▸ Records for this task:
* START *

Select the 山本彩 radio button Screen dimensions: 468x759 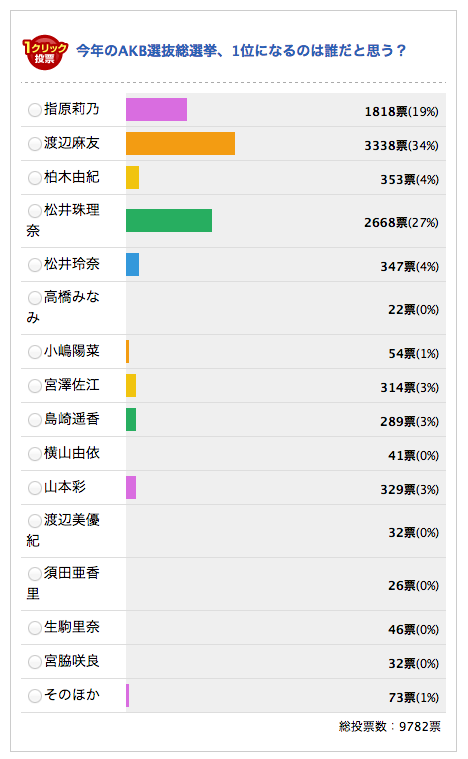click(34, 487)
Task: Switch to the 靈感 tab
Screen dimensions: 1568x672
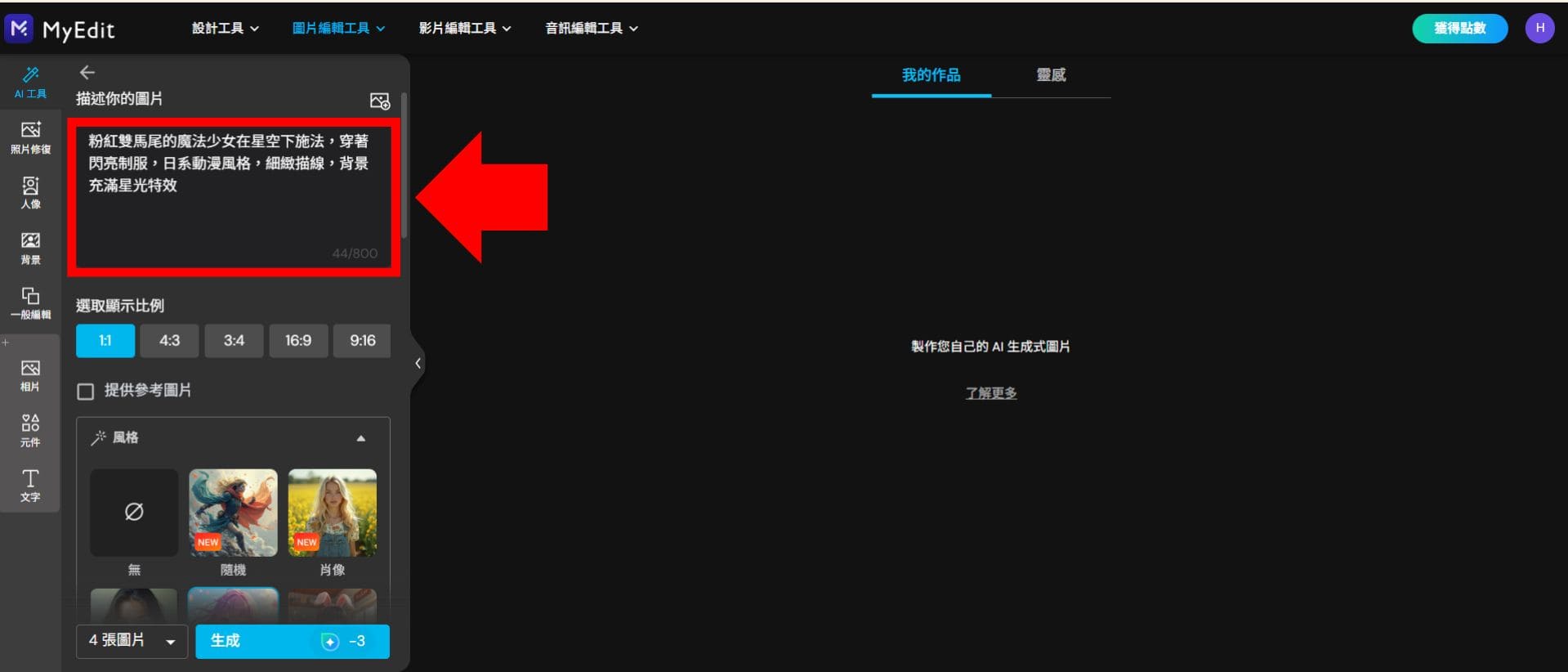Action: (1051, 75)
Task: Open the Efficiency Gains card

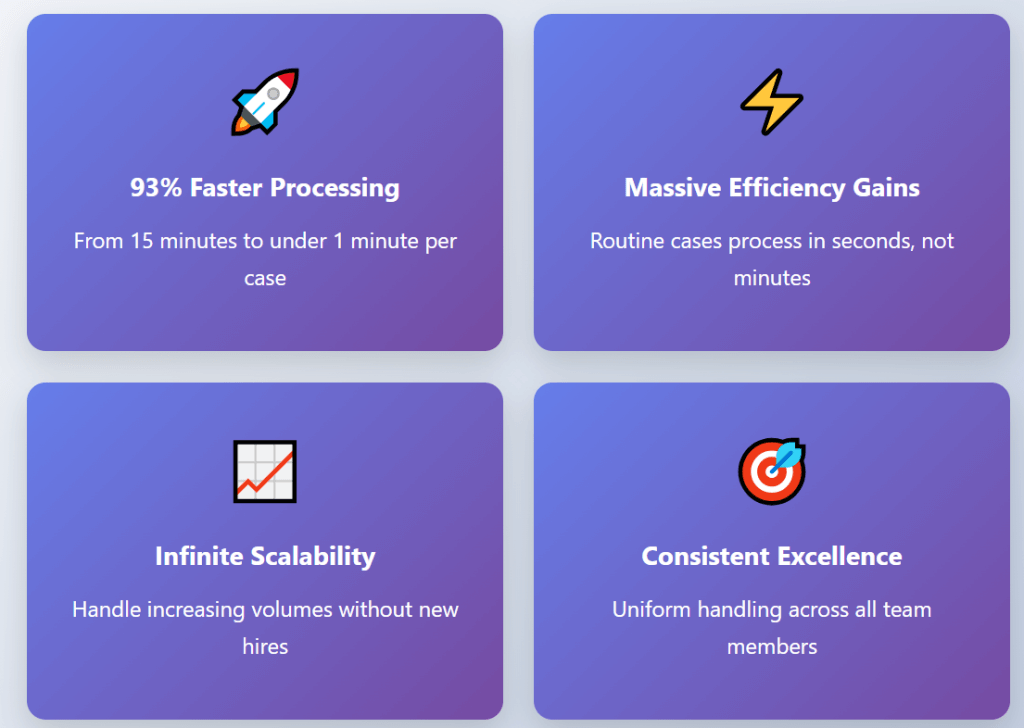Action: coord(772,182)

* END *

▸ Task brief: Output everything from the line containing "Task: Switch to the 靈感 tab" down to the end of the listing as a numbered list, with blank lines omitted and pictures left out.

▸ Answer to this task:
1. Task: Switch to the 靈感 tab
2. Screen dimensions: 1568x672
3. Action: (1051, 75)
4. Task: Open the Efficiency Gains card
5. Action: coord(772,182)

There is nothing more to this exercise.